TASK STATEMENT. Pull every line containing "agent" from the entries.

Items from a dataset:
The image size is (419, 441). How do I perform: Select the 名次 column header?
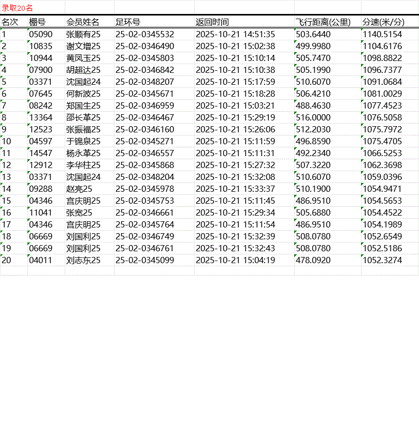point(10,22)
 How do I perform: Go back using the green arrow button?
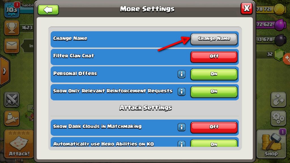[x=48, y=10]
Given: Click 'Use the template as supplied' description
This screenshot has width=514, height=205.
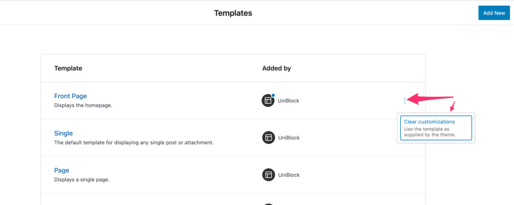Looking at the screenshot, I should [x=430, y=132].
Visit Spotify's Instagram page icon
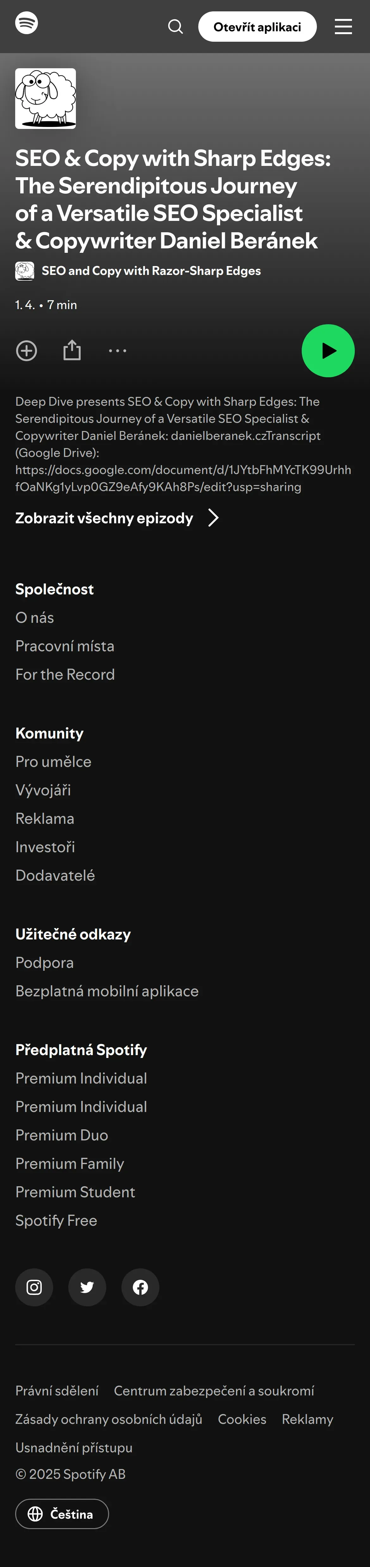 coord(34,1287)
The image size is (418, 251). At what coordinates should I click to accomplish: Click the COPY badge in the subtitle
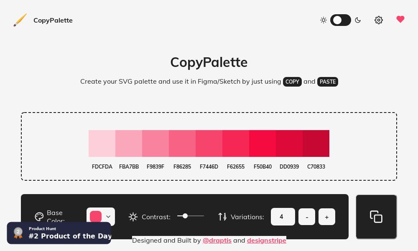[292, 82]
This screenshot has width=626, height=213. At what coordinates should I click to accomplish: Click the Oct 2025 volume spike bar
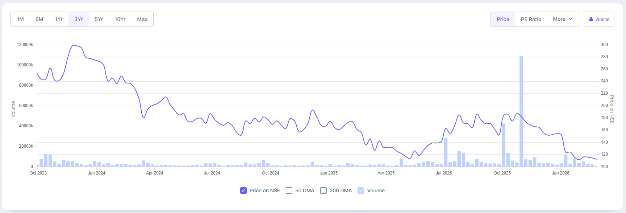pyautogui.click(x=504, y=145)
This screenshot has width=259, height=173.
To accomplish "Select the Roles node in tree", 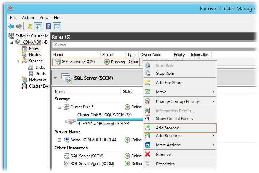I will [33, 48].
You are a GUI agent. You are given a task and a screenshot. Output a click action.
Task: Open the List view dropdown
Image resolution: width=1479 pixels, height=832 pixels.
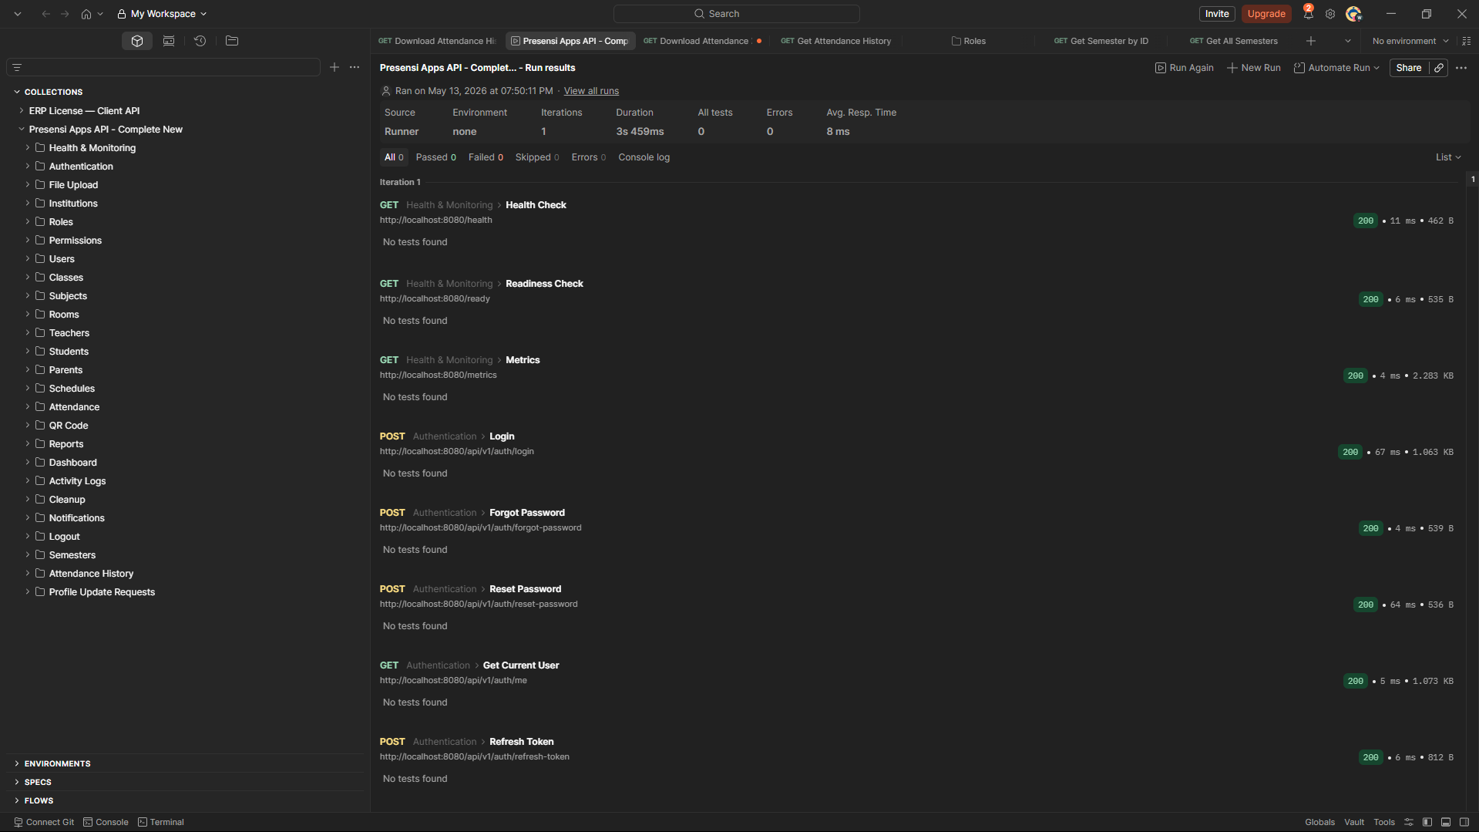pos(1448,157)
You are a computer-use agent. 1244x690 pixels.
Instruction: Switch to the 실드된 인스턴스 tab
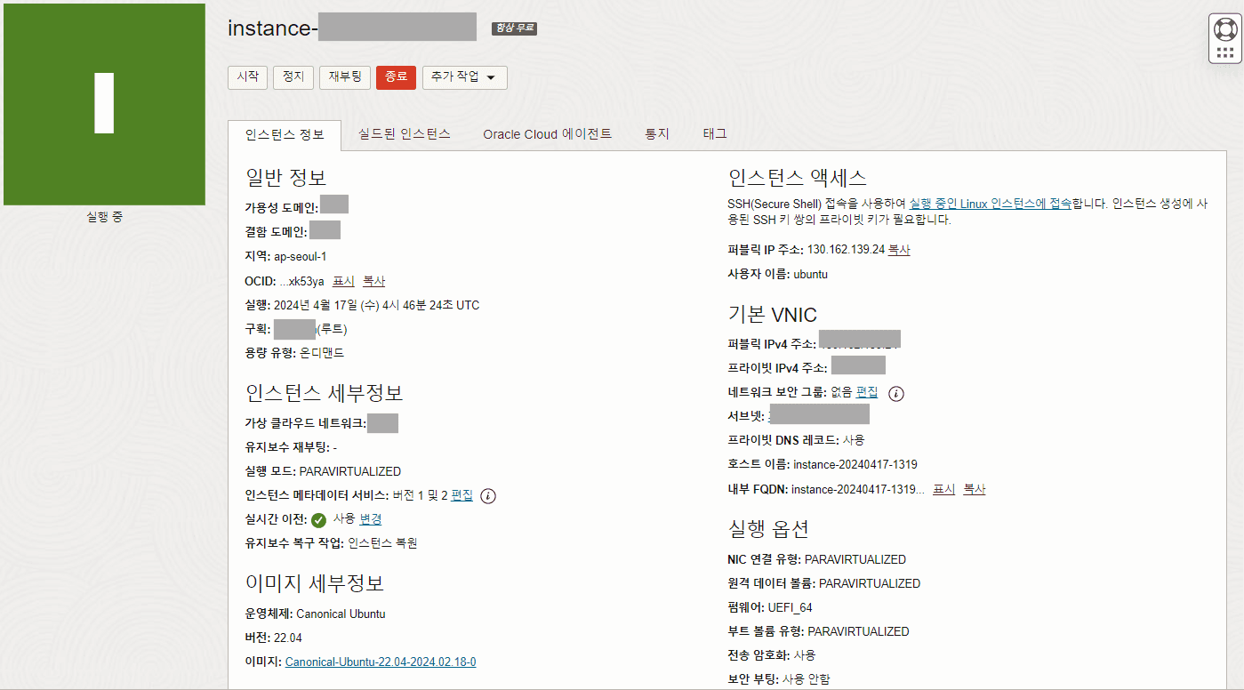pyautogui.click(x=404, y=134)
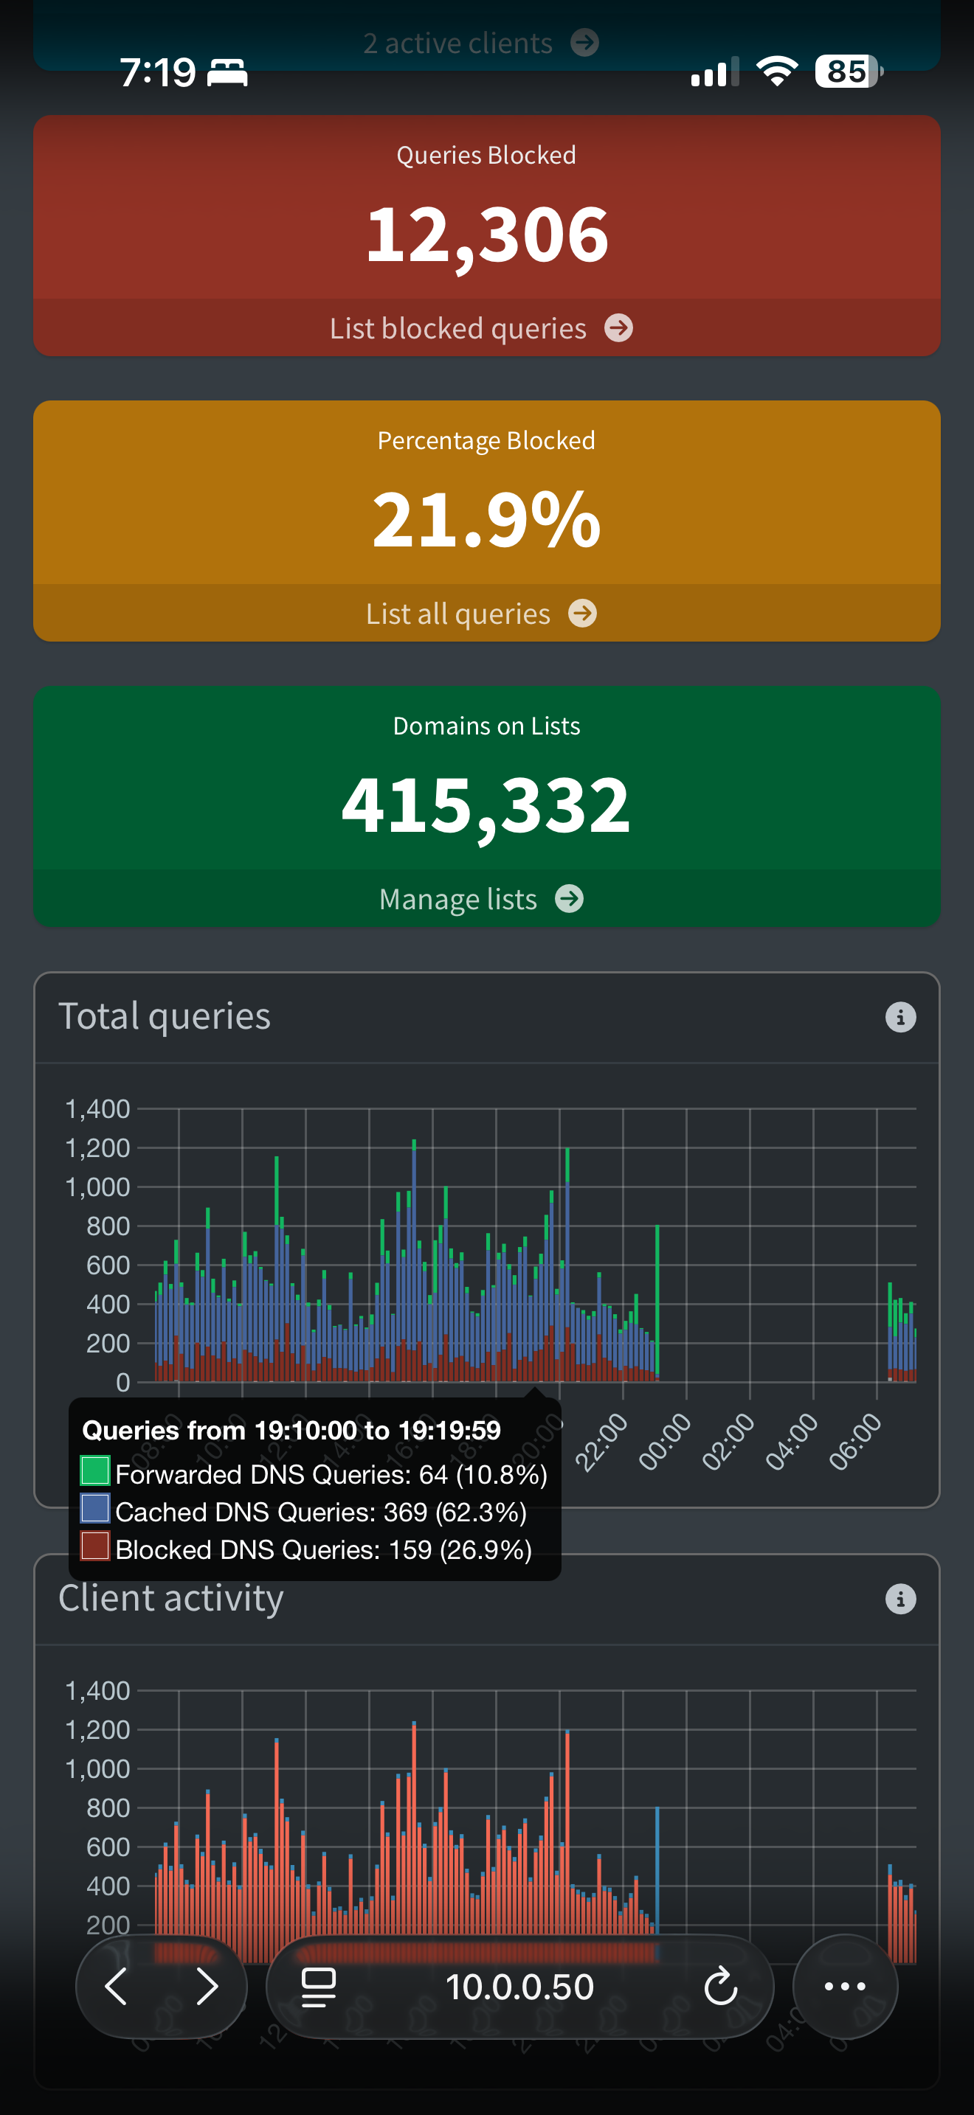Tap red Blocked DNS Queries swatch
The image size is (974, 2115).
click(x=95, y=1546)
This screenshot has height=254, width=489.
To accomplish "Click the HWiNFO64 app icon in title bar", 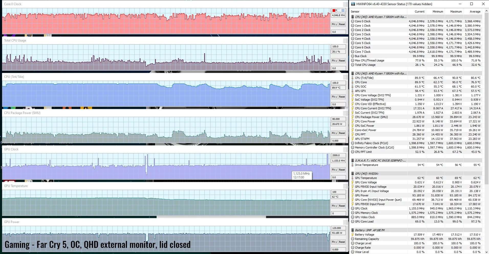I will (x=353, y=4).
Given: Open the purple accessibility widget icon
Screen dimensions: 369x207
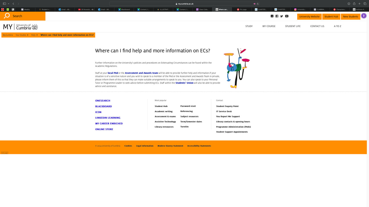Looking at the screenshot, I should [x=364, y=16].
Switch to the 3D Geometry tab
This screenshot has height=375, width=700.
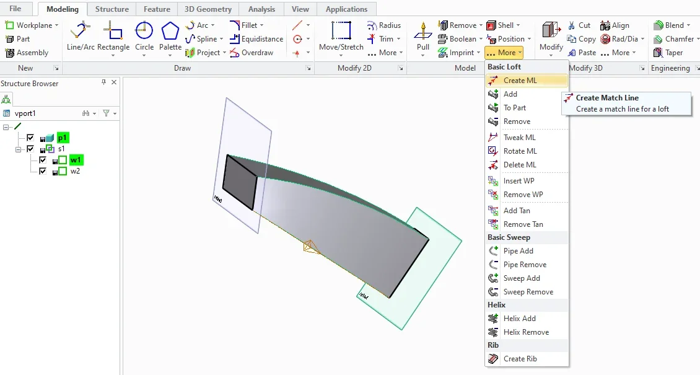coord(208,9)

RESULT FOR THIS EXERCISE.
You are a GUI agent. You are given a task and a screenshot. Output a click action.
You are a computer-use agent. 1244x690 pixels.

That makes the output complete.